**Records from a collection**
....

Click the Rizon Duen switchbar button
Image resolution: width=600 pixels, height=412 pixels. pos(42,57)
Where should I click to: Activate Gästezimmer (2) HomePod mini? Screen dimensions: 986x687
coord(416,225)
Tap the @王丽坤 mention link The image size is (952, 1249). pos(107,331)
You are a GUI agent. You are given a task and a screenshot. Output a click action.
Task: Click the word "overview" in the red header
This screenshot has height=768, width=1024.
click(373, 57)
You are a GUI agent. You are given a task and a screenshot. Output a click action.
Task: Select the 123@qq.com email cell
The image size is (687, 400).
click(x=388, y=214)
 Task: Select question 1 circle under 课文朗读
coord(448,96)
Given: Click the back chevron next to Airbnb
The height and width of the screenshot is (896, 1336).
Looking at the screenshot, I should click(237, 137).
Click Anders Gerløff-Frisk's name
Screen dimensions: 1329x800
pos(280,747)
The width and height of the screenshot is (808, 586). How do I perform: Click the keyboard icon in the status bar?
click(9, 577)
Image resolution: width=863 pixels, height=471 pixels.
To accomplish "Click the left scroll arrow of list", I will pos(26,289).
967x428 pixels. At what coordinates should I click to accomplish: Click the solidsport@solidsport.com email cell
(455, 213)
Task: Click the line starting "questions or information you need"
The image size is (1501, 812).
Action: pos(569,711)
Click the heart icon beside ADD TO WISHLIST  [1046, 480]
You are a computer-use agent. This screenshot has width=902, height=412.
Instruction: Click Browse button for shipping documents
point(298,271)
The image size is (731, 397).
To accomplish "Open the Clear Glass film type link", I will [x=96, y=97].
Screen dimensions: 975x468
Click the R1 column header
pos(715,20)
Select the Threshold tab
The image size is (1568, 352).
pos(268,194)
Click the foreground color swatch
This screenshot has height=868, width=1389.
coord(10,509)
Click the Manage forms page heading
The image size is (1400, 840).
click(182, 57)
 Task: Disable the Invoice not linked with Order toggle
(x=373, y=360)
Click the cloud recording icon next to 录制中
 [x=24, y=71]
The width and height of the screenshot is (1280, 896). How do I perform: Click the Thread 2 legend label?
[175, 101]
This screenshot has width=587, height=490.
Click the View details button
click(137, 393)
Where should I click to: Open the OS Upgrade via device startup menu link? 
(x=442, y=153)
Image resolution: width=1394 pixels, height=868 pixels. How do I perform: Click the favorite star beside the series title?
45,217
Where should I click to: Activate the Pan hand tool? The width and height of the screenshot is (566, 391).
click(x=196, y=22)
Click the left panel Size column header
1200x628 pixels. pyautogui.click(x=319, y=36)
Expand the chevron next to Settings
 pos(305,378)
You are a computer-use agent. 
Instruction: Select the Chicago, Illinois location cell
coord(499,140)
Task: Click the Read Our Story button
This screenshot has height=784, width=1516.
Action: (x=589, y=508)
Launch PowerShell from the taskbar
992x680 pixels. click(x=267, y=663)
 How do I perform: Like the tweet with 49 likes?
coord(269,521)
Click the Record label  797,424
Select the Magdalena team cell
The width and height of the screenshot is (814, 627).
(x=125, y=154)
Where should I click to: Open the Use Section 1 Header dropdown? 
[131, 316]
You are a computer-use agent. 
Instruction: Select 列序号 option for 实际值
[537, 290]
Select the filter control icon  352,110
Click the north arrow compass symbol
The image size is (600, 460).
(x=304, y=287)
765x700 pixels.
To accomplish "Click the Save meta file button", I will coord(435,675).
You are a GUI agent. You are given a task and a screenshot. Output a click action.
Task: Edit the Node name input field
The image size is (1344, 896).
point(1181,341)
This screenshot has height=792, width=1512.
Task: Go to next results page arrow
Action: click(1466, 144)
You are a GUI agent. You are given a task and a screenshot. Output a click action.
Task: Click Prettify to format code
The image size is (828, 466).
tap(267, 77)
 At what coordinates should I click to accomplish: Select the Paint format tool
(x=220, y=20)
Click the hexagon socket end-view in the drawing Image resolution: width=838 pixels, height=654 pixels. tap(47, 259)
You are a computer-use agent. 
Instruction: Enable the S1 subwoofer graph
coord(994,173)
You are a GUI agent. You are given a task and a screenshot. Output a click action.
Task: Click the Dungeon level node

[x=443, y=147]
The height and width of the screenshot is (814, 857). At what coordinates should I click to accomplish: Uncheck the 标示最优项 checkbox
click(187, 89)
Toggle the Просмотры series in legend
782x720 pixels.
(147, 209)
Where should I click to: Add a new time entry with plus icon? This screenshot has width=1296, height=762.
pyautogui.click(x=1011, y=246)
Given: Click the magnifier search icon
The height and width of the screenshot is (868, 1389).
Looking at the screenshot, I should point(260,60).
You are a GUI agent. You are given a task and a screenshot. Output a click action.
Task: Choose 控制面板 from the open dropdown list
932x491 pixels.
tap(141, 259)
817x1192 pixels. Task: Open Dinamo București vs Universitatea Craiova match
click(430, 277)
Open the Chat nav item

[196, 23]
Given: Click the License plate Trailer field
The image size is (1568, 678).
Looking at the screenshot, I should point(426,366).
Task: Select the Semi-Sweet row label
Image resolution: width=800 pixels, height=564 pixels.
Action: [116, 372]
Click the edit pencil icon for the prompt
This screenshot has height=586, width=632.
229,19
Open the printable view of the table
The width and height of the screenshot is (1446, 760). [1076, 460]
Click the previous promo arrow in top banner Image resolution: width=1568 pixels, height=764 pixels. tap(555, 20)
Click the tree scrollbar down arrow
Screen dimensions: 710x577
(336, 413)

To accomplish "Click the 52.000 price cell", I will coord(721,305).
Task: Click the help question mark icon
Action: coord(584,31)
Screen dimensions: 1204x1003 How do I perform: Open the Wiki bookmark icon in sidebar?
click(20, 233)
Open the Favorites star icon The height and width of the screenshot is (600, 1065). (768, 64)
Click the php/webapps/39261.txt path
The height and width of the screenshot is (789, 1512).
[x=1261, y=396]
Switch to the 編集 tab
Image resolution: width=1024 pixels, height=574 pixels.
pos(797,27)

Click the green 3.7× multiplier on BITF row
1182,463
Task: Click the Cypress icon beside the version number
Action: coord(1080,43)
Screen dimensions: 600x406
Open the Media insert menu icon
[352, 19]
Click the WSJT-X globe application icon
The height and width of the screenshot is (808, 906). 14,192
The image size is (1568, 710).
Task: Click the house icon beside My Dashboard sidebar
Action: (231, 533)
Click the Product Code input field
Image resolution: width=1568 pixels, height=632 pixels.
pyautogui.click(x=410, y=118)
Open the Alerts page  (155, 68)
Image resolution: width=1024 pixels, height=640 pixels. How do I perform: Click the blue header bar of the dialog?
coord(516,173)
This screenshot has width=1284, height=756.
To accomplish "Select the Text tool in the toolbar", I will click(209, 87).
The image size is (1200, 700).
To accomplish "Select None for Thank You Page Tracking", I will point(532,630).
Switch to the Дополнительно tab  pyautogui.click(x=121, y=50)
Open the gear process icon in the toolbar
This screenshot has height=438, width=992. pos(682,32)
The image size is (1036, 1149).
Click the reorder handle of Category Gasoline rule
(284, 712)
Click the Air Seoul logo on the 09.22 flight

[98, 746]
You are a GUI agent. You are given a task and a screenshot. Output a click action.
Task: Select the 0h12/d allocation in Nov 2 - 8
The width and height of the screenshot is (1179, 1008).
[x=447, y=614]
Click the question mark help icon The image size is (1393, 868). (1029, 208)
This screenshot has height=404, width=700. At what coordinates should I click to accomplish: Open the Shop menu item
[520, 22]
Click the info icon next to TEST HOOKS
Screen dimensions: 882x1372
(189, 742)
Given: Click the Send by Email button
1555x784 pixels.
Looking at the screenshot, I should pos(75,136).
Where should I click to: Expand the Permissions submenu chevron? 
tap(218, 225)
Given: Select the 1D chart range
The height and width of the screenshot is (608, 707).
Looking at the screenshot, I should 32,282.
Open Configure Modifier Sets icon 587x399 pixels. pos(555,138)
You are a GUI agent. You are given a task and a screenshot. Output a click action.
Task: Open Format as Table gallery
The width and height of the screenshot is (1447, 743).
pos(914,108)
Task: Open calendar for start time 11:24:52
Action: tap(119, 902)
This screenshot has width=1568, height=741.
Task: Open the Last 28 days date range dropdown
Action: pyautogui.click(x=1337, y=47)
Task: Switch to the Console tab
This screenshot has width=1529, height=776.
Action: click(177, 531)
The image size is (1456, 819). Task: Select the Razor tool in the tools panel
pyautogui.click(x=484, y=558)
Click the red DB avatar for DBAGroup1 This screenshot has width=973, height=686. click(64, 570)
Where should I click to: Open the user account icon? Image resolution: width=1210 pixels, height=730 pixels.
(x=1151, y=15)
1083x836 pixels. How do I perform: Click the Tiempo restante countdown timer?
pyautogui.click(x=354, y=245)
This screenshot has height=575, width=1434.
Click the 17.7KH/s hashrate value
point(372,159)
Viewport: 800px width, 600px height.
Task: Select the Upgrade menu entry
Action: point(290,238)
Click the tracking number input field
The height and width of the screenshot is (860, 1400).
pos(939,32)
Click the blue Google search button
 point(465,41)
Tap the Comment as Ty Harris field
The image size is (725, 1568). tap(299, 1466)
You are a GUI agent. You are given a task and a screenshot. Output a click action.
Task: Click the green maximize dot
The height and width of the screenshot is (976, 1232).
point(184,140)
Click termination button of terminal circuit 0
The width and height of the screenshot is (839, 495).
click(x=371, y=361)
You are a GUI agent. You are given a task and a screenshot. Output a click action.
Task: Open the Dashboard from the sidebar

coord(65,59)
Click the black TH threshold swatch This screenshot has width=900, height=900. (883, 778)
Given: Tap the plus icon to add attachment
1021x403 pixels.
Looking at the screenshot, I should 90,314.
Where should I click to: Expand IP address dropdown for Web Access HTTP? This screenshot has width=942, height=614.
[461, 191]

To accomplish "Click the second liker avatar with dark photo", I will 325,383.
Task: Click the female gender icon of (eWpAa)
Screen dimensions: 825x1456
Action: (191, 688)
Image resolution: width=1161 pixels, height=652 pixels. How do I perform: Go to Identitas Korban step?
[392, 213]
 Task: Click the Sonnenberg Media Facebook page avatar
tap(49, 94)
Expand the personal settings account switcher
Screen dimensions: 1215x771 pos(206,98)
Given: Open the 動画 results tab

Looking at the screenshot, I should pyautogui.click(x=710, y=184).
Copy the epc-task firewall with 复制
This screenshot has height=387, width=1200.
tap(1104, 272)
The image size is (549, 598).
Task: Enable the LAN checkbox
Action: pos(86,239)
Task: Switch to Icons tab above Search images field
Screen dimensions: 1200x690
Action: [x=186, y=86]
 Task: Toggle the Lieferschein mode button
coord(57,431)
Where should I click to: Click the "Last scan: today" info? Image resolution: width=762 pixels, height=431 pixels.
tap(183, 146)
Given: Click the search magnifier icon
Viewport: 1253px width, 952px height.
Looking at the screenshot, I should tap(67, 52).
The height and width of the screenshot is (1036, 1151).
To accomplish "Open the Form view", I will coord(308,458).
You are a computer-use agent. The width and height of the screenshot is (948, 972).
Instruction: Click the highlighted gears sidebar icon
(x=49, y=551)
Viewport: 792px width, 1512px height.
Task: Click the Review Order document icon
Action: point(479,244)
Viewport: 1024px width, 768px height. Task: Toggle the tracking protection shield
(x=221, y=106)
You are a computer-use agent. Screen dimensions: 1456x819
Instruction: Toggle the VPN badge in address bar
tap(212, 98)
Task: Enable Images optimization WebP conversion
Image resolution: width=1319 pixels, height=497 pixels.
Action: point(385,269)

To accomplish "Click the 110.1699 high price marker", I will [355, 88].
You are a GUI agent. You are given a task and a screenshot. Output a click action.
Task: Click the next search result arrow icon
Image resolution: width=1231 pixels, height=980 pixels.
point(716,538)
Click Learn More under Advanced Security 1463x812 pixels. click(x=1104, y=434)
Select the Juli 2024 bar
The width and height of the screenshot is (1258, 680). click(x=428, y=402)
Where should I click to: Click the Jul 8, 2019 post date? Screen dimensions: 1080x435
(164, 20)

....

**What is required**
Using the records above, filter out every line that lacks the string "magnifier" and copy the rest.

**Final answer**
Given: Click the magnifier search icon
Given: Click the search magnifier icon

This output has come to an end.